Buy shoes in the afternoon or after a workout.
The feet are slightly swollen at the end of the day or at their largest after highly physical activity. The toes should be able to freely wiggle even with the socks on, and the shoes should feel comfortable when you walk or run a few steps.

Wear the same type of sock for your sport.
When you try on shoes, wear the socks that you plan to wear during your running.
Stretch before starting off.
Proper general warm-up and stretching of the running muscles even for five to 10 minutes will prevent strain or microtears on the muscles, tendons and joint tissues.
Progress slowly.
Start with small distances and increase gradually so as not to cause sudden load to the soft tissues. You can start with two sets of two-minute jogging and alternate with five minutes of fast walking, then progress according to endurance into a 20-minute jog.
Proper foot hygiene.
Keep your feet clean and dry. Apply powder or petroleum jelly if feet are prone to blisters.

Monday, 27 February 2012

Longer braking time after a foot or ankle surgery

Denial and resistance have always been the usual reaction of patients after an injury or procedure when their normal functioning and activities are being compromised. This is especially true where freedom of movement afforded by driving is concerned.

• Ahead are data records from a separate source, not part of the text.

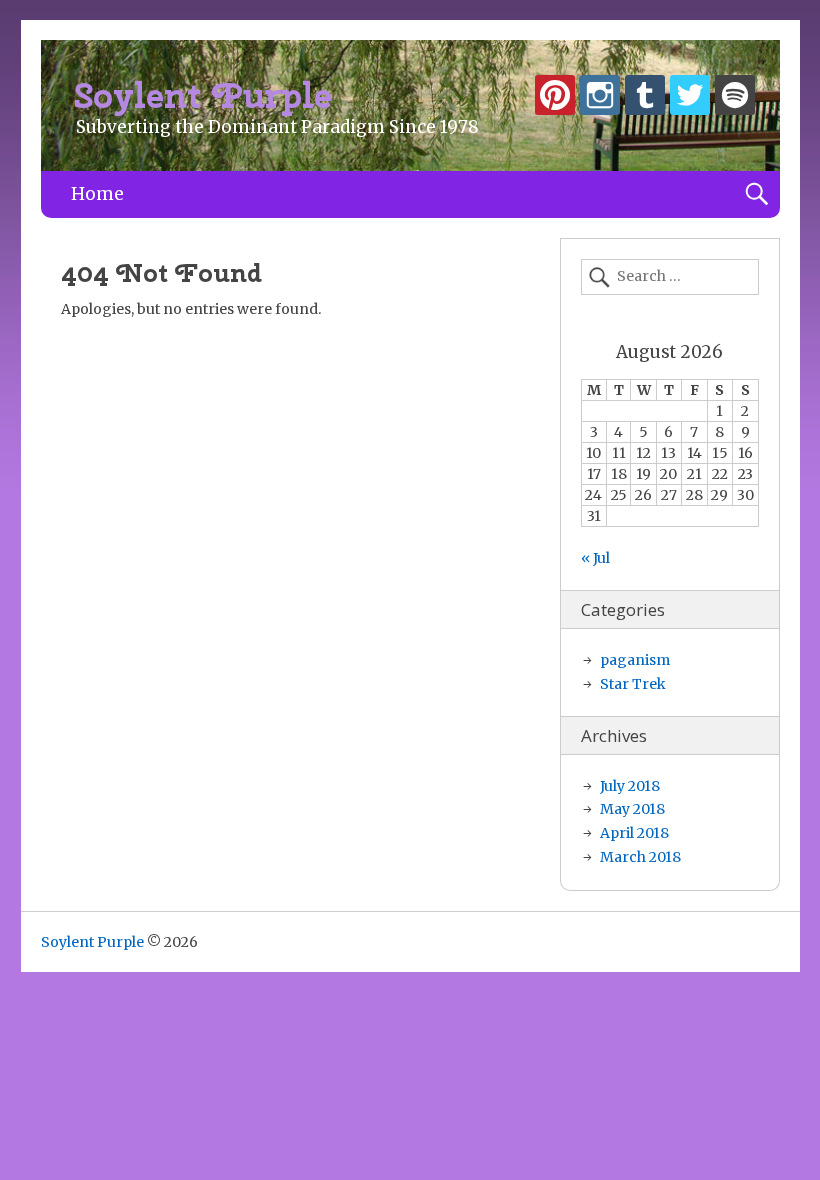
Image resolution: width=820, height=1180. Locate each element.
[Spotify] (735, 99)
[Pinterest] (555, 99)
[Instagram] (600, 99)
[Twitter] (690, 99)
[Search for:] (670, 277)
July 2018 (630, 786)
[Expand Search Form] (756, 194)
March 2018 (640, 857)
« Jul (595, 558)
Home (97, 194)
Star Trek (633, 684)
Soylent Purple (204, 95)
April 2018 (634, 833)
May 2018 (632, 809)
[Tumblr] (645, 99)
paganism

In research conducted at the Brooke Army Medical Center and the United States Army Institute of Surgical Research, Fort Sam Houston, Texas, the driving ability of patients under foot or ankle immobilization due to injury or surgery is quantified in terms of total brake-response time, reaction time and braking time. It was found that whether one is using a left-foot driving adapter (accelerator is transferred to the left of the brake pedal in automatic vehicles for the unaffected left foot to operate), wearing a short leg cast or wearing a controlled-ankle-motion boot, immobilization impaired the drivers’ ability to brake quickly. At a highway speed of 60 mph (96.6 km/hr.), a person wearing a right controlled-ankle-motion boot would travel an additional 9.2 ft. (2.8 m) during an emergency stop and 6.1 ft. (1.9 m) when wearing a short leg cast. A driver employing a left-foot driving adapter would travel 6.0 ft. (1.8 m) farther during emergency braking.

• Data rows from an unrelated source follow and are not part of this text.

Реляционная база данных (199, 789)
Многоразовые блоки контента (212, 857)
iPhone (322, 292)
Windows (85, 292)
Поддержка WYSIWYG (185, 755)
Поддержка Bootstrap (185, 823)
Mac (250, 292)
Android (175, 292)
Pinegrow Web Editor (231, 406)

The findings suggest that the ability to drive is impaired with the inability to perform an emergency stop and that driving cannot be recommended for patients who are still under immobilization. According to survey studies, 90 percent of orthopedic surgeons would generally not recommend that a patient drive while immobilized in a right lower-extremity short leg cast. This issue has also special implications with insurance policies that do not cover accidents where the insured was still recuperating from an injury or procedure.